The Cellular Composition of the Innate and Adaptive Immune System Is Changed in Blood in Response to Long-Term Swimming Training.

Competitive swimming requires high training load cycles including consecutive sessions with little recovery in between which may contribute to the onset of fatigue and eventually illness. We aimed to investigate immune changes over a 7-month swimming season. Fifty-four national and international level swimmers (25 females, 29 males), ranging from 13 to 20 years of age, were evaluated at rest at: M1 (beginning of the season), M2 (after the 1st macrocycle's main competition), M3 (highest training load phase of the 2nd macrocycle) and M4 (after the 2nd macrocycle's main competition) and grouped according to sex, competitive age-groups, or pubertal Tanner stages. Hemogram and the lymphocytes subsets were assessed by automatic cell counting and by flow cytometry, respectively. Self-reported Upper Respiratory Symptoms (URS) and training load were quantified. Although the values remained within the normal range reference, at M2, CD8+ decreased (M1 = 703 ± 245 vs. M2 = 665 ± 278 cell µL-1; p = 0.032) and total lymphocytes (TL, M1 = 2831 ± 734 vs.
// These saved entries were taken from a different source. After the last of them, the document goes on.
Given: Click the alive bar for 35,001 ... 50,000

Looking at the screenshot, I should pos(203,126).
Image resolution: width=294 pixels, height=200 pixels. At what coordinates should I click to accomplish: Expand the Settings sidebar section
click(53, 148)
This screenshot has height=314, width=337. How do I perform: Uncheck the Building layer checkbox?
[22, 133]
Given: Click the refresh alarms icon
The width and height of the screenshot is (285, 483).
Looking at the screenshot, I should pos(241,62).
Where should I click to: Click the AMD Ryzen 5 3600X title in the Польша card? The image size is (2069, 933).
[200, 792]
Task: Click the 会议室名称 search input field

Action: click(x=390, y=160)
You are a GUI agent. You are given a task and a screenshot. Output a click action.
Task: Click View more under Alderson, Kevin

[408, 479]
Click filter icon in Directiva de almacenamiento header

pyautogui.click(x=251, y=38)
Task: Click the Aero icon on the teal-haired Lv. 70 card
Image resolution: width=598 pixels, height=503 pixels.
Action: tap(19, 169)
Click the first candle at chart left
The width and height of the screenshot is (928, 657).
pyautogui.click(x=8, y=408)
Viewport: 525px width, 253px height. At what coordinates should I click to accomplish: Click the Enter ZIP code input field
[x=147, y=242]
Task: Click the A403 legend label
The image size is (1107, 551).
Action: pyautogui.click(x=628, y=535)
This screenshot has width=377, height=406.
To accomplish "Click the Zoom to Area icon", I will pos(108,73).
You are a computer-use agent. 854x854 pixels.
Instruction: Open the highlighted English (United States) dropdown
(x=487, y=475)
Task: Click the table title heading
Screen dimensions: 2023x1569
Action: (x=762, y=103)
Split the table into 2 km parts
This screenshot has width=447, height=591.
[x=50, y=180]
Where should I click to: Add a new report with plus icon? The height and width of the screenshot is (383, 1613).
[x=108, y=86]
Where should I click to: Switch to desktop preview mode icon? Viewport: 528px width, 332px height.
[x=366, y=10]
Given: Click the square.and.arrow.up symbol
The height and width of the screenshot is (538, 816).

M2 = 2417 ± 714 cell µL-1; p = 0.007), CD3+ (M1 = 1974 ± 581 vs. M2 = 1672 ± 603 cell µL-1; p = 0.003), and CD4+ (M1 = 1102 ± 353 vs. M2 = 929 ± 329 cell µL-1; p = 0.002) decreased in youth. At M3, CD8+ remained below baseline (M3 = 622 ± 245 cell µL-1; p = 0.008), eosinophils (M1 = 0.30 ± 0.04 vs. M3 = 0.25 ± 0.03 109 L-1; p = 0.003) and CD16+56+ (M1 = 403 ± 184 vs. M3 = 339 ± 135 cell µL-1; p = 0.019) decreased, and TL, CD3+, and CD4+ recovered in youth. At M4, CD19+ were elevated (M1 = 403 ± 170 vs. M4 = 473 ± 151 cell µL-1; p = 0.022), CD16+56+ continued to decrease (M4 = 284 ± 131 cell µL-1; p < 0.001), eosinophils remained below baseline (M4 = 0.29 ± 0.05 109 L-1; p = 0.002) and CD8+ recovered; monocytes were also decreased in male seniors (M1 = 0.77 ± 0.22 vs. M4 = 0.57 ± 0.16 109 L-1; p = 0.031). The heaviest training load and higher frequency of URS episodes happened at M3. The swimming season induced a cumulative effect toward a decrease of the number of innate immune cells, while acquired immunity appeared to be more affected at the most intense period, recovering after tapering. Younger athletes were more susceptible at the beginning of the training season than older ones.